- _Task directions_
Restate each entry word for word. Keep every detail intact.

- _Data in this exercise_
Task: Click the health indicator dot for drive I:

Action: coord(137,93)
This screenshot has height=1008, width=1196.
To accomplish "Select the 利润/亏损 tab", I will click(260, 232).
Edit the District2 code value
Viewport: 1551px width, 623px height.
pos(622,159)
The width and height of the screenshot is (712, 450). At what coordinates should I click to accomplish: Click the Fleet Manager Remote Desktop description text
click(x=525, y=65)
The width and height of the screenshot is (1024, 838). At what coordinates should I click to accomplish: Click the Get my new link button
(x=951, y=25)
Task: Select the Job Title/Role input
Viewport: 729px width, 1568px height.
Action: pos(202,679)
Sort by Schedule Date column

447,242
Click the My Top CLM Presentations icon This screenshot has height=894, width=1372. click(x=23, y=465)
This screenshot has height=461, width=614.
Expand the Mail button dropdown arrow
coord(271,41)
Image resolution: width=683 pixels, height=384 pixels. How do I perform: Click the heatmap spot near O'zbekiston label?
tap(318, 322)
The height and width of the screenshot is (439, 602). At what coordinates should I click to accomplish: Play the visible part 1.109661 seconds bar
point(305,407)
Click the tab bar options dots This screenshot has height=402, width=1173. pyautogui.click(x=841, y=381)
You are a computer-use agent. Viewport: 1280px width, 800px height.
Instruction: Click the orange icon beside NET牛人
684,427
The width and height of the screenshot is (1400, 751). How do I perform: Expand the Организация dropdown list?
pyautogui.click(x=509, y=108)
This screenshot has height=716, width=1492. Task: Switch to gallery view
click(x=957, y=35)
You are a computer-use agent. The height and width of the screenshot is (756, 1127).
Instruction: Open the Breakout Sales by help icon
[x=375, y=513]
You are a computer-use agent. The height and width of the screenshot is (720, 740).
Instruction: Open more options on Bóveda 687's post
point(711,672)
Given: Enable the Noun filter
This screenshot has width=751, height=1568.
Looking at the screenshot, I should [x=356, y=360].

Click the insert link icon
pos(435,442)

- _Written solution_
Task: Click the health indicator dot for drive I:

Action: coord(137,93)
This screenshot has height=1008, width=1196.
To accomplish "Select the 利润/亏损 tab", I will click(260, 232).
Edit the District2 code value
Viewport: 1551px width, 623px height.
pos(622,159)
The width and height of the screenshot is (712, 450). At what coordinates should I click to accomplish: Click the Fleet Manager Remote Desktop description text
click(x=525, y=65)
The width and height of the screenshot is (1024, 838). At what coordinates should I click to accomplish: Click the Get my new link button
(x=951, y=25)
Task: Select the Job Title/Role input
Viewport: 729px width, 1568px height.
Action: pos(202,679)
Sort by Schedule Date column

447,242
Click the My Top CLM Presentations icon This screenshot has height=894, width=1372. click(x=23, y=465)
This screenshot has height=461, width=614.
Expand the Mail button dropdown arrow
coord(271,41)
Image resolution: width=683 pixels, height=384 pixels. How do I perform: Click the heatmap spot near O'zbekiston label?
tap(318, 322)
The height and width of the screenshot is (439, 602). At what coordinates should I click to accomplish: Play the visible part 1.109661 seconds bar
point(305,407)
Click the tab bar options dots This screenshot has height=402, width=1173. pyautogui.click(x=841, y=381)
You are a computer-use agent. Viewport: 1280px width, 800px height.
Instruction: Click the orange icon beside NET牛人
684,427
The width and height of the screenshot is (1400, 751). How do I perform: Expand the Организация dropdown list?
pyautogui.click(x=509, y=108)
This screenshot has height=716, width=1492. Task: Switch to gallery view
click(x=957, y=35)
You are a computer-use agent. The height and width of the screenshot is (756, 1127).
Instruction: Open the Breakout Sales by help icon
[x=375, y=513]
You are a computer-use agent. The height and width of the screenshot is (720, 740).
Instruction: Open more options on Bóveda 687's post
point(711,672)
Given: Enable the Noun filter
This screenshot has width=751, height=1568.
Looking at the screenshot, I should [x=356, y=360].

Click the insert link icon
pos(435,442)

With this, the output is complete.